Before becoming a photographer, Maja Daniels (Sweden, 1985) studied sociology — not to answer grand questions, but to question the status quo. History with a capital H, as she calls it, the narrative accepted as uncontested truth. Like her previous book Elf Dalia (2019), Gertrud takes place in Älvdalen, where her family originates from.
Älvdalen became synonymous with witch hunts. Daniels counters this stigma with a different image — a story of resistance. The local language, Älvdalish, for instance, is closest to Old Norse, the language spoken by the Vikings and therefore attracts scientific interest. Historians and linguists cannot explain how this language survived. A rational explanation is lacking, as the local economy depends on trade with outsiders for survival. For Daniels, Älvdalish is therefore more than a language; it is a worldview, a form of resistance by the periphery against the centre of power.

Separate worlds
In Gertrud, Daniels once again engages in dialogue with the glass negatives from the archive of Tenn Lars Persson (1878–1938), a local amateur photographer, scientist and inventor with an interest in magic. Persson's early experimental photography produced, alongside glimpses of daily life, uncanny images. In one photograph, two men float in the air. In another, two women sit on a crescent moon. The book also includes a photograph of villagers wearing pig-head masks.
Partly for this reason, Daniels' work recalls True Detective, the police series about occultism in rural regions such as Louisiana and Alaska, yet set in a forested environment reminiscent of Hilma af Klint. This impression is reinforced by the fact that Persson photographed in the early twentieth century when the occult — such as a belief in witchcraft — and science were not yet strictly separate worlds. Both were forms of knowledge, but distinctions or hierarchies between them, especially in rural Sweden, were not yet firmly established.
By combining Persson's images with her own work in colour and therefore partly returning to the early twentieth century, Daniels makes it possible to question the status quo anew. One question that naturally arises while viewing her photographs is whether we look at forests with an overly economic perspective. Is a forest merely a collection of trees and shrubs intended for logging and consumerism or also a mysterious place where alternative, occult ideas can exist?
"Myths are open to interpretation," Daniels claims. "As are photographs. The essence of what is visible is often invisible and lies in unspoken associations." A myth or dominant view can therefore be changed by adding new images to it.
The photographs from the Gertrud series invite association. Like Persson, Daniels' images span the spectrum from the everyday — we see residents at home, with their families or by the lake — to the occult and supernatural.

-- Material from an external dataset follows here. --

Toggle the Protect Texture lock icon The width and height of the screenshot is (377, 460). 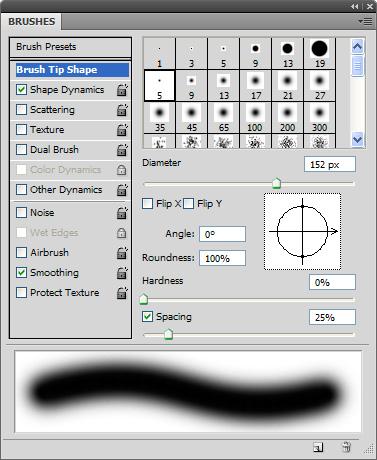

The latter appears not only in the subject matter, but is emphasised through long exposure times that produce light trails. She also allowed light leaks, creating an occasional orange glow. As a result, the images do not immediately reveal themselves. To read them requires effort and personal interpretation.

Collotypes
In 2024, Maja Daniels won the prestigious Benrido Hariban Award. Established in 2014, the prize aims to draw attention to collotype printing, a nineteenth-century process using glass negatives and known for its rich pigmentation.
The winner gets to spend two weeks in Kyoto and have their work printed with Hariban's master printers. Several of these collotypes are on display in the gallery. The depth and softness of the brown tones combine exceptionally well with the mysterious environment presented by Daniels.